— REQUEST —
Revise the listing below so that every occurrence of "GUI agent" becomes "interface agent", keeping all other text unchanged.

Data listing
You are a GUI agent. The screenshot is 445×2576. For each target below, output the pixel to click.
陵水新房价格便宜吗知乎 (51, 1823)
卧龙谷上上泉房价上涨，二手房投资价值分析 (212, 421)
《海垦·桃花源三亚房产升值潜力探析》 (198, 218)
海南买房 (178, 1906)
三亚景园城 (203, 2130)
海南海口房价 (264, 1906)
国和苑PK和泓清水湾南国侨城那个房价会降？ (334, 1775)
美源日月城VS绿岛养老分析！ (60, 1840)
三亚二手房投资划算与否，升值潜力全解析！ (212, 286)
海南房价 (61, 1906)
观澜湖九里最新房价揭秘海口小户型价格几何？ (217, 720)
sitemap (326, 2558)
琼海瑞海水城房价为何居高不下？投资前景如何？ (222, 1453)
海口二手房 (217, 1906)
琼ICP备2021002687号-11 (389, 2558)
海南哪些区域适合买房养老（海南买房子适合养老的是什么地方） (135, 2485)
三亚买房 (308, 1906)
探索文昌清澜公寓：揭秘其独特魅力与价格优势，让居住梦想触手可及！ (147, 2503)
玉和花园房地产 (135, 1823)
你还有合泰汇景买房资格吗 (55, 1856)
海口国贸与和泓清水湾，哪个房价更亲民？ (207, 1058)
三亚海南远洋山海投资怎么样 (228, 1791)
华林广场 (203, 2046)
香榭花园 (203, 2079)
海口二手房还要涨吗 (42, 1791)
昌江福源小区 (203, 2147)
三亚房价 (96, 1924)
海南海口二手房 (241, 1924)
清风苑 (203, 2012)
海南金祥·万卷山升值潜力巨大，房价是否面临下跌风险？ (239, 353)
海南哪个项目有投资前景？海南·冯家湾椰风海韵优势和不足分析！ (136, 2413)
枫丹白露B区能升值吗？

— RESULT OF THIS EXERCISE —
You are a interface agent. The screenshot is 445×2576. For each target below, output the pixel to click.
陵水新房价格便宜吗知乎 (51, 1823)
卧龙谷上上泉房价上涨，二手房投资价值分析 (212, 421)
《海垦·桃花源三亚房产升值潜力探析》 (198, 218)
海南买房 (178, 1906)
三亚景园城 (203, 2130)
海南海口房价 (264, 1906)
国和苑PK和泓清水湾南国侨城那个房价会降？ (334, 1775)
美源日月城VS绿岛养老分析！ (60, 1840)
三亚二手房投资划算与否，升值潜力全解析！ (212, 286)
海南房价 (61, 1906)
观澜湖九里最新房价揭秘海口小户型价格几何？ (217, 720)
sitemap (326, 2558)
琼海瑞海水城房价为何居高不下？投资前景如何？ (222, 1453)
海口二手房 (217, 1906)
琼ICP备2021002687号-11 (389, 2558)
海南哪些区域适合买房养老（海南买房子适合养老的是什么地方） (135, 2485)
三亚买房 (308, 1906)
探索文昌清澜公寓：揭秘其独特魅力与价格优势，让居住梦想触手可及！ (147, 2503)
玉和花园房地产 (135, 1823)
你还有合泰汇景买房资格吗 (55, 1856)
海口国贸与和泓清水湾，哪个房价更亲民？ (207, 1058)
三亚海南远洋山海投资怎么样 (228, 1791)
华林广场 (203, 2046)
香榭花园 (203, 2079)
海口二手房还要涨吗 (42, 1791)
昌江福源小区 (203, 2147)
三亚房价 (96, 1924)
海南海口二手房 (241, 1924)
清风苑 (203, 2012)
海南金祥·万卷山升值潜力巨大，房价是否面临下跌风险？ (239, 353)
海南哪个项目有投资前景？海南·冯家湾椰风海韵优势和不足分析！ (136, 2413)
枫丹白露B区能升值吗？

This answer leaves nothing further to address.